Derrière les sourires diplomatiques, la fracture est béante. Berlin vient de se tourner vers l’industrie d’armement américaine pour équiper l’Ukraine, geste vécu à Paris comme une gifle, une remise en cause de l’idée même de « préférence européenne ». En toile de fond, c’est bien le FCAS qui cristallise toutes les tensions. Sur le papier, Dassault Aviation, Airbus Defence and Space et l’espagnole Indra devaient partager la barre. Dans les faits, la France a pris l’ascendant. Et Paris lorgne désormais une part du gâteau qui lui donnerait le droit de bloquer toute exportation sensible. À Berlin, cette prétention passe pour une mainmise déguisée, une tentative d’installer Dassault au sommet de la pyramide.

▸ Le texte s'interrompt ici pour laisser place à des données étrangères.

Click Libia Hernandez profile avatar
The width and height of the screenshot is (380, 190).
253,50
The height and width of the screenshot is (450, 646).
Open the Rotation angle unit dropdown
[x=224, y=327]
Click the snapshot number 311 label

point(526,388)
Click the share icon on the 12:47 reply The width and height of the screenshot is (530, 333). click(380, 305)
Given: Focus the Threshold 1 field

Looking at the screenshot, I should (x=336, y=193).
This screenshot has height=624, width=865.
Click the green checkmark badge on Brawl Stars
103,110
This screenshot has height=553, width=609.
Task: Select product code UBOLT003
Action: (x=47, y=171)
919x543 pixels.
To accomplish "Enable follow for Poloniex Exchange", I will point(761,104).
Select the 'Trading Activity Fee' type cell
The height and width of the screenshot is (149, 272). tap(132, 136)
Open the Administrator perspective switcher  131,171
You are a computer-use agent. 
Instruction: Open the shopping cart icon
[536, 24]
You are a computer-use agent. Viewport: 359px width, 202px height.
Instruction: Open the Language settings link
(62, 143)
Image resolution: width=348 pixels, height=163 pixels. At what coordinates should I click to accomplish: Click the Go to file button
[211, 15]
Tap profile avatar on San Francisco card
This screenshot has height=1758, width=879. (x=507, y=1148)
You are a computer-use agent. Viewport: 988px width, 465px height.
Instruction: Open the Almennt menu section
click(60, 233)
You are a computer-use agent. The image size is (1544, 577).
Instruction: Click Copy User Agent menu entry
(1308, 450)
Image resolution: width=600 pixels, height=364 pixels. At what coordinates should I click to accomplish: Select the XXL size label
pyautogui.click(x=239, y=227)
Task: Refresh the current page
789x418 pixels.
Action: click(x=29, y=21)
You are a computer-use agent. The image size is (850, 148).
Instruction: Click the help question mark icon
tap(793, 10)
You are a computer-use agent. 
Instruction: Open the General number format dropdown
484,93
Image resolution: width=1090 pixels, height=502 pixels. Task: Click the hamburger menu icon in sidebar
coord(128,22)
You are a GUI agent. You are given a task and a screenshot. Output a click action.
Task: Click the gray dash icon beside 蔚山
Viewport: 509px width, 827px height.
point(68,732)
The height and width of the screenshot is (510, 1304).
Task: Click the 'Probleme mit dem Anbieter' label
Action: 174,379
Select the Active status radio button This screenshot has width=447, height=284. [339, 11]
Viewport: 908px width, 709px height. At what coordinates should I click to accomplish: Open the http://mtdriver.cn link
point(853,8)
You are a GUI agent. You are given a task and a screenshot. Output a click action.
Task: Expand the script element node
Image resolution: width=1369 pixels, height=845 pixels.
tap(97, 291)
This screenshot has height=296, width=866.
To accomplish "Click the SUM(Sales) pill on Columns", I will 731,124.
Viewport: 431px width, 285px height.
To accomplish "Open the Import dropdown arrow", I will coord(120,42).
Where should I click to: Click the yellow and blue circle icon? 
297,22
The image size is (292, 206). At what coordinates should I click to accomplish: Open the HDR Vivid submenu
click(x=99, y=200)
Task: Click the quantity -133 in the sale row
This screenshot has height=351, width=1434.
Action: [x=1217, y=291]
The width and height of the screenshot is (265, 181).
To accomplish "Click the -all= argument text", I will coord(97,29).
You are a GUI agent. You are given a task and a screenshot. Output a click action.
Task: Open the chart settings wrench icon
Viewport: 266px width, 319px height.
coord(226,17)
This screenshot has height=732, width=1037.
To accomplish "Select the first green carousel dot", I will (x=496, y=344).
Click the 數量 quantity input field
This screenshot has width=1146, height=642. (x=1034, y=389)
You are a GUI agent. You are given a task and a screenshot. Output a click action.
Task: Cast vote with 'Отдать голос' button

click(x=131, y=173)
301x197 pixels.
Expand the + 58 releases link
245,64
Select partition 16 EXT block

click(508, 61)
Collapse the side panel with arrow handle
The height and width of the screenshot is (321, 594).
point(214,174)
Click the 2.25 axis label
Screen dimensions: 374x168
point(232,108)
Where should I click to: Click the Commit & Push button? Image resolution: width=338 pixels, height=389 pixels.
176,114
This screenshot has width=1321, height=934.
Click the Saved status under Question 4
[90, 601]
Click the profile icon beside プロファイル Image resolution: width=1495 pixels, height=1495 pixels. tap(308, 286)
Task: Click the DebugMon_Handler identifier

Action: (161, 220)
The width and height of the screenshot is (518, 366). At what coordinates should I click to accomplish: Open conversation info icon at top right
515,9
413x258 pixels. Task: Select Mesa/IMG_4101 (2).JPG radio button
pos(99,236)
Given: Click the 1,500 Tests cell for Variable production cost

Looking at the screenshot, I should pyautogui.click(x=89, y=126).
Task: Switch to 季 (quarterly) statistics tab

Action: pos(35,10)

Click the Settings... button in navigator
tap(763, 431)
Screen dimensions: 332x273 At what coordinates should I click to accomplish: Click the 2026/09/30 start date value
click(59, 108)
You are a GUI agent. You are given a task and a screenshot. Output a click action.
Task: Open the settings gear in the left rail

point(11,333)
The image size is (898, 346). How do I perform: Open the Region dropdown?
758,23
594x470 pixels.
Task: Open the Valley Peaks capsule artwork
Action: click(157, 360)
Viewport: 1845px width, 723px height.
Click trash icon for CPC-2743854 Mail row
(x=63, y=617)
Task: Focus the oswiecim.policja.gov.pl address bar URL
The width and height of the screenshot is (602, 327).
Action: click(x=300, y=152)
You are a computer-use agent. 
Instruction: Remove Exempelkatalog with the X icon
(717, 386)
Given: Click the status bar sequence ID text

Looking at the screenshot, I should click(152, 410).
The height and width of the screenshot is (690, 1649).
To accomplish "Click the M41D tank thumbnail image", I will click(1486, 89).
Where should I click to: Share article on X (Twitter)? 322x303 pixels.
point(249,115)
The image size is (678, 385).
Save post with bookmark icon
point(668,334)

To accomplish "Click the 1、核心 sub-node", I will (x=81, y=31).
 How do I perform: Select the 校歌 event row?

Le bras de fer dépasse la technique. Il est politique, existentiel. L’Allemagne, de plus en plus alignée sur Washington, suscite la méfiance. Si demain Boeing sort son propre chasseur de sixième génération, Berlin saura-t-il résister aux pressions de son grand allié ? Le spectre d’un FCAS réduit au rang d’appendice des intérêts américains hante les couloirs de l’Élysée et de Balard. L’ambition originelle – dépasser les États-Unis en matière de technologies aéronautiques – s’évapore au fil des calculs nationaux.

Il faut dire que l’enjeu est vertigineux : plus de cent milliards d’euros d’ici 2040. Un programme appelé à remplacer Rafale et Eurofighter, mais surtout à bâtir une architecture de guerre où l’avion de combat dialogue avec des drones, le tout coordonné par l’intelligence artificielle et des réseaux en nuage. L’Europe, enfin, devait entrer dans le club fermé des puissances capables de penser le champ de bataille du futur.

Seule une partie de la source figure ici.